Problem description –
Please retype the records below exactly, from the first line through the line containing "Études & recherches (66, 56)", and leave out any pictures.

Entries taken from a collection:

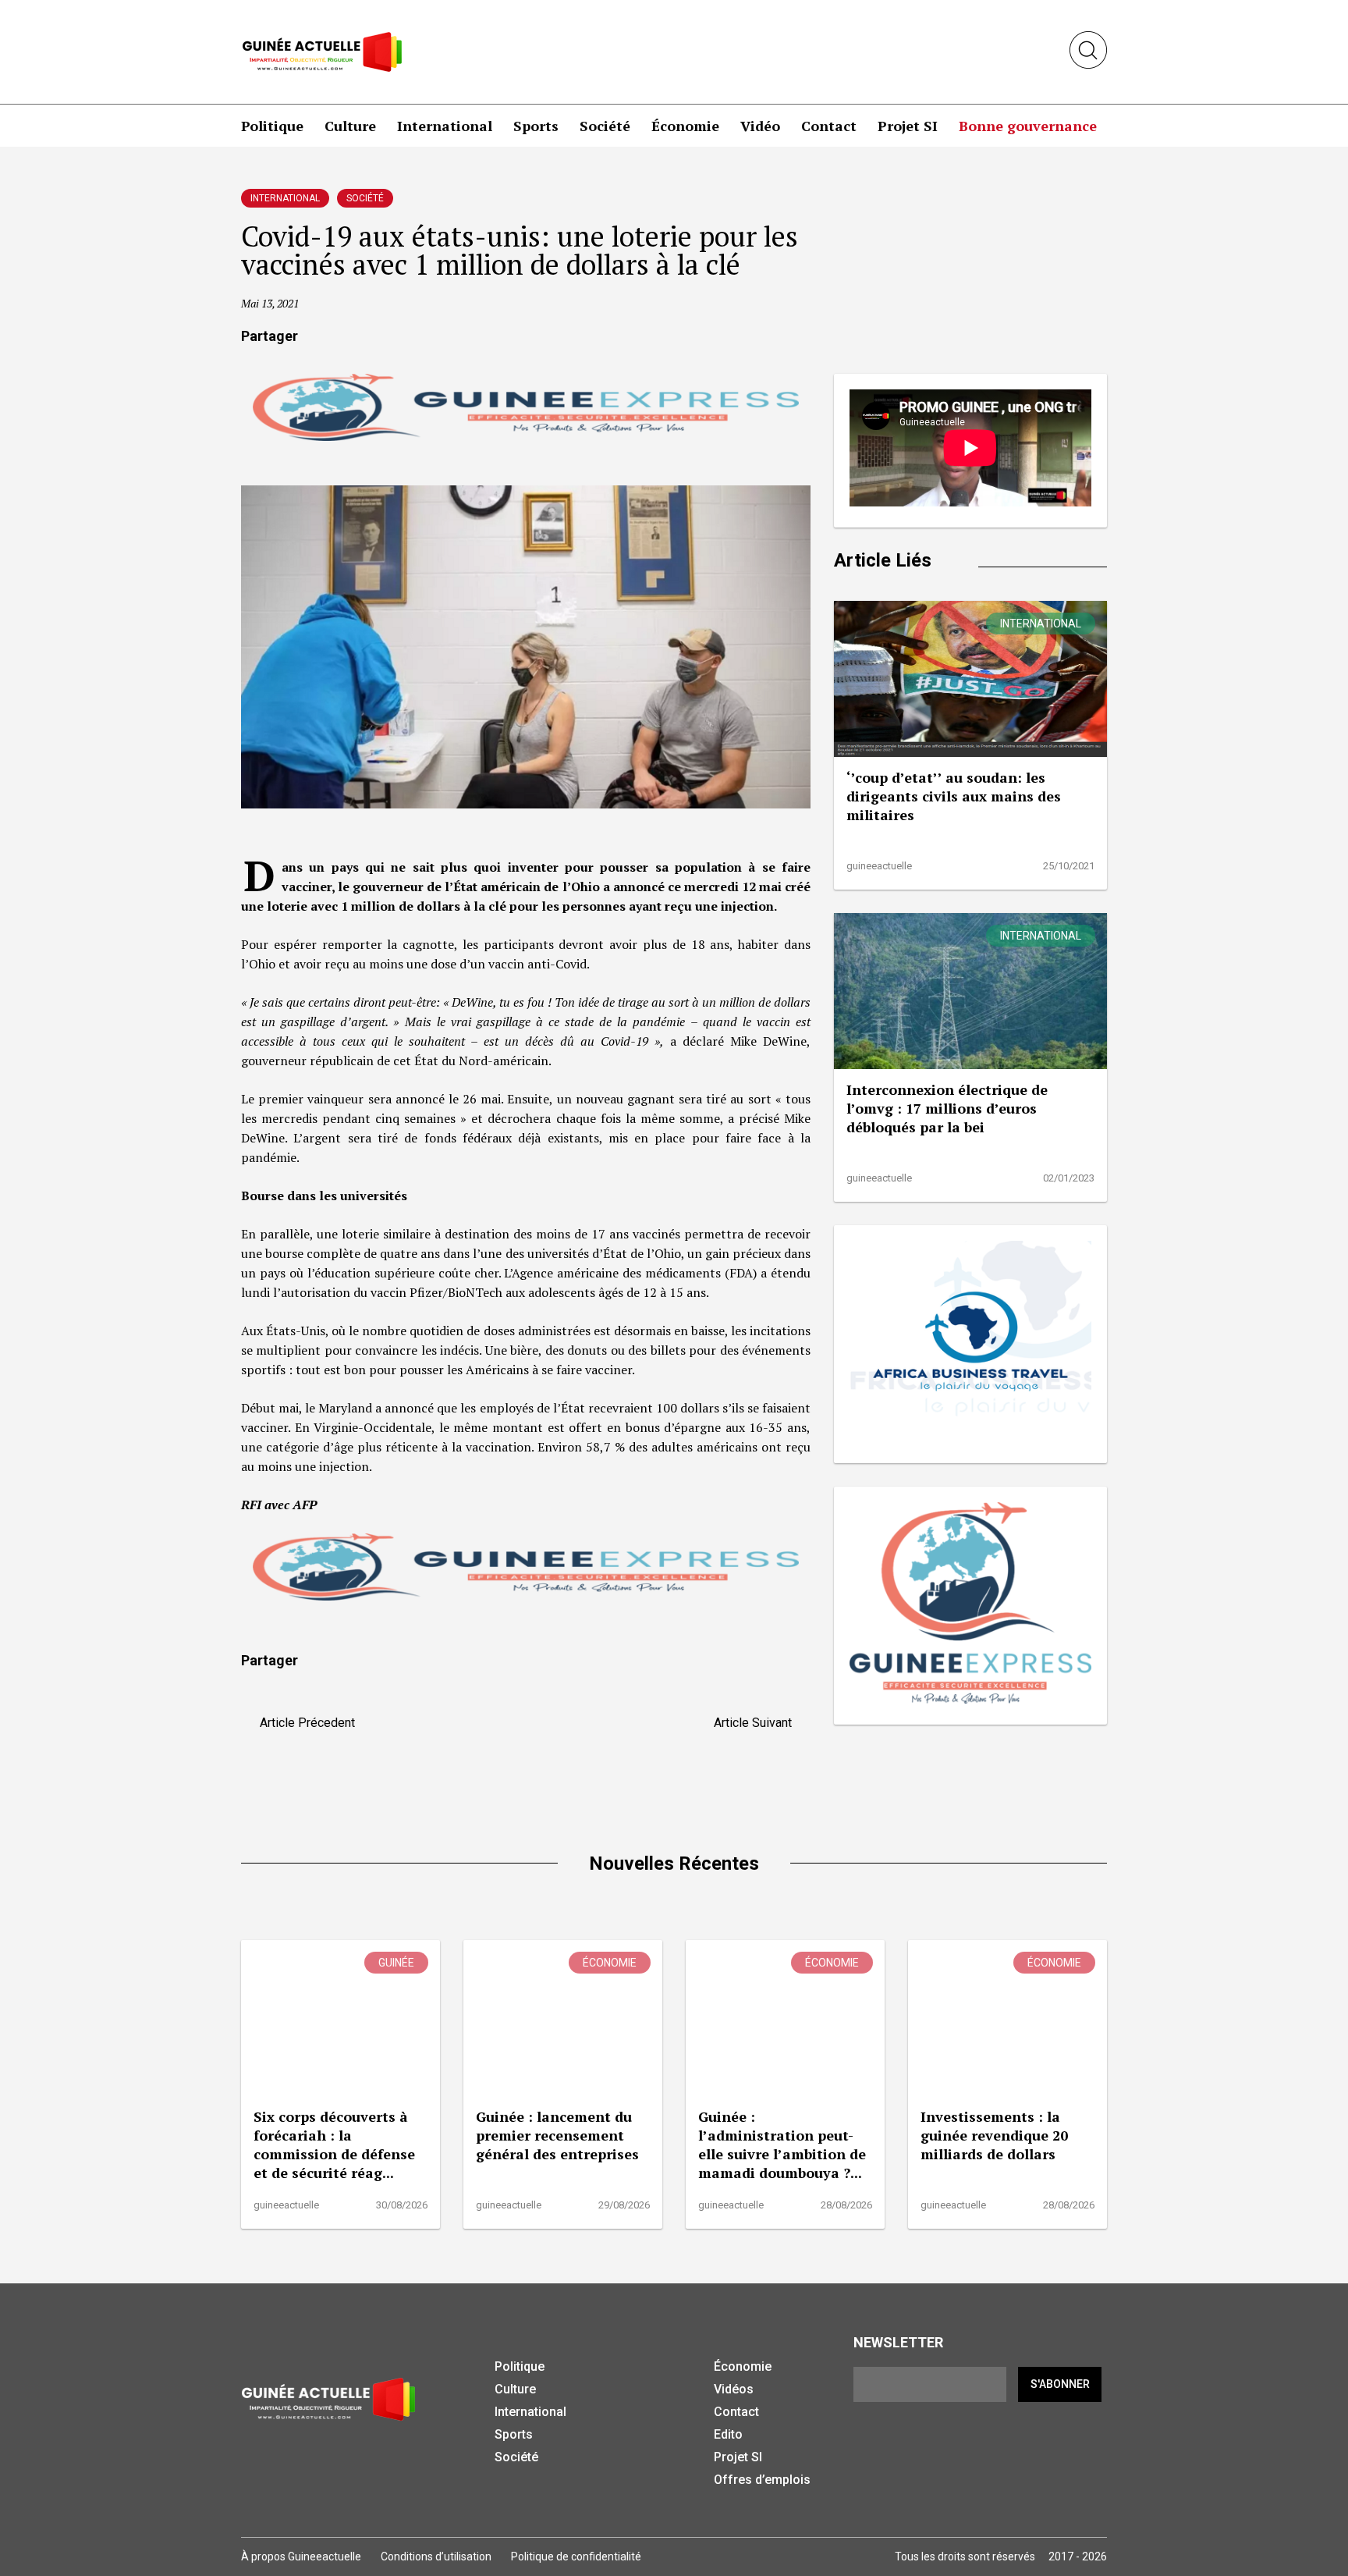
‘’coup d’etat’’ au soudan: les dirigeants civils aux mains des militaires (953, 796)
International (444, 125)
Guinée (396, 1962)
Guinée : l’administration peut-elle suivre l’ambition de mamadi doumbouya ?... (782, 2144)
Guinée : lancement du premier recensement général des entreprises (557, 2135)
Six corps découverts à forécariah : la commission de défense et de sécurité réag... (334, 2144)
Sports (536, 125)
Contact (829, 125)
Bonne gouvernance (1028, 125)
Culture (350, 125)
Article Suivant (757, 1722)
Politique (272, 125)
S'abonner (1060, 2384)
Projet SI (908, 125)
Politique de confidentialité (576, 2556)
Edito (728, 2434)
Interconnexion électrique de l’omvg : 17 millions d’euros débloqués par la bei (947, 1108)
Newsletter (898, 2342)
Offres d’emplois (762, 2479)
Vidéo (760, 125)
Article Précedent (302, 1722)
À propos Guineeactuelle (301, 2556)
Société (605, 125)
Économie (685, 125)
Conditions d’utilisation (436, 2556)
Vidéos (734, 2389)
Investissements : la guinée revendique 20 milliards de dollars (994, 2135)
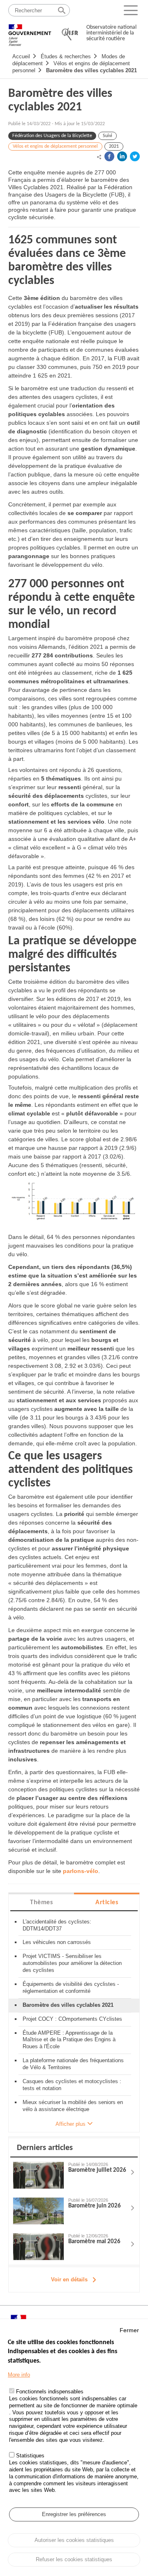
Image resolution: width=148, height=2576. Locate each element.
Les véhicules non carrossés (57, 1942)
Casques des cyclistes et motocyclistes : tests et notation (72, 2084)
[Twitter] (135, 156)
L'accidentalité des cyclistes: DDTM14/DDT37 (57, 1925)
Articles (106, 1902)
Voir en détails (69, 2279)
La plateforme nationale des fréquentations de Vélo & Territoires (73, 2063)
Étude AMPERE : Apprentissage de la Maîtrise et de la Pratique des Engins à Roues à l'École (69, 2040)
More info (19, 2375)
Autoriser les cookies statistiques (74, 2540)
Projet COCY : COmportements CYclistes (72, 2019)
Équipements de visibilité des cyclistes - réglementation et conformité (71, 1987)
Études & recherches (66, 56)
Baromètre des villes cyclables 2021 (91, 70)
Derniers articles (45, 2148)
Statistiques (30, 2455)
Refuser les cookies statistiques (74, 2559)
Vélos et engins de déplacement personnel (55, 146)
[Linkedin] (122, 156)
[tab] (41, 1902)
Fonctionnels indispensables (49, 2391)
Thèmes (41, 1902)
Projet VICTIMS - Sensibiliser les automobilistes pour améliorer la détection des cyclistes (72, 1963)
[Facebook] (109, 156)
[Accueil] (29, 31)
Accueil (21, 56)
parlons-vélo (80, 1871)
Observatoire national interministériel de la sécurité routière (111, 33)
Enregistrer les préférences (74, 2514)
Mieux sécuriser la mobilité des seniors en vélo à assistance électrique (73, 2105)
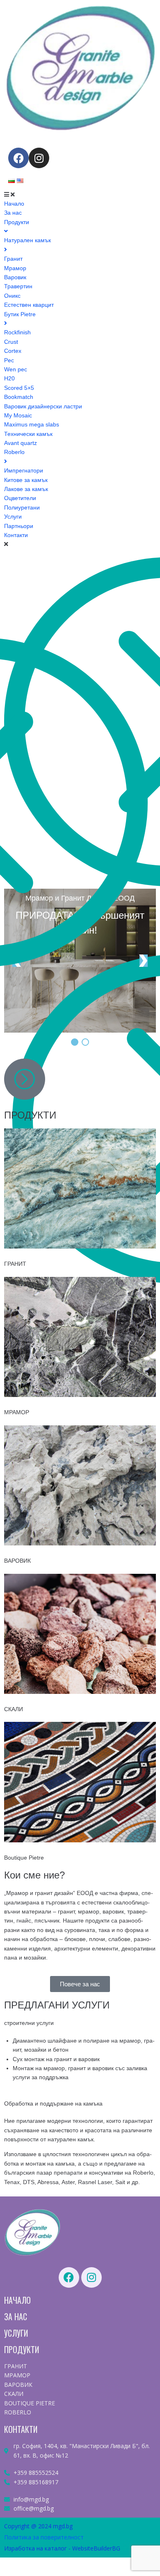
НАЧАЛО (17, 2300)
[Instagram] (39, 158)
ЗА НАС (15, 2316)
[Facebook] (18, 158)
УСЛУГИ (16, 2333)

Solution –
‘’coup d’etat’’ au soudan: les dirigeants civils aux mains des militaires (953, 796)
International (444, 125)
Guinée (396, 1962)
Guinée : l’administration peut-elle suivre l’ambition de mamadi doumbouya ?... (782, 2144)
Guinée : lancement du premier recensement général des entreprises (557, 2135)
Six corps découverts à forécariah : la commission de défense et de sécurité réag... (334, 2144)
Sports (536, 125)
Contact (829, 125)
Bonne gouvernance (1028, 125)
Culture (350, 125)
Article Suivant (757, 1722)
Politique (272, 125)
S'abonner (1060, 2384)
Projet SI (908, 125)
Politique de confidentialité (576, 2556)
Edito (728, 2434)
Interconnexion électrique de l’omvg : 17 millions d’euros débloqués par la bei (947, 1108)
Newsletter (898, 2342)
Offres d’emplois (762, 2479)
Vidéo (760, 125)
Article Précedent (302, 1722)
À propos Guineeactuelle (301, 2556)
Société (605, 125)
Économie (685, 125)
Conditions d’utilisation (436, 2556)
Vidéos (734, 2389)
Investissements : la guinée revendique 20 milliards de dollars (994, 2135)
Image resolution: width=148, height=2576. Locate each element.
Les véhicules non carrossés (57, 1942)
Casques des cyclistes et motocyclistes : tests et notation (72, 2084)
[Twitter] (135, 156)
L'accidentalité des cyclistes: DDTM14/DDT37 (57, 1925)
Articles (106, 1902)
Voir en détails (69, 2279)
La plateforme nationale des fréquentations de Vélo & Territoires (73, 2063)
Étude AMPERE : Apprentissage de la Maîtrise et de la Pratique des Engins à Roues à l'École (69, 2040)
More info (19, 2375)
Autoriser les cookies statistiques (74, 2540)
Projet COCY : COmportements CYclistes (72, 2019)
Équipements de visibilité des cyclistes - réglementation et conformité (71, 1987)
Études & recherches (66, 56)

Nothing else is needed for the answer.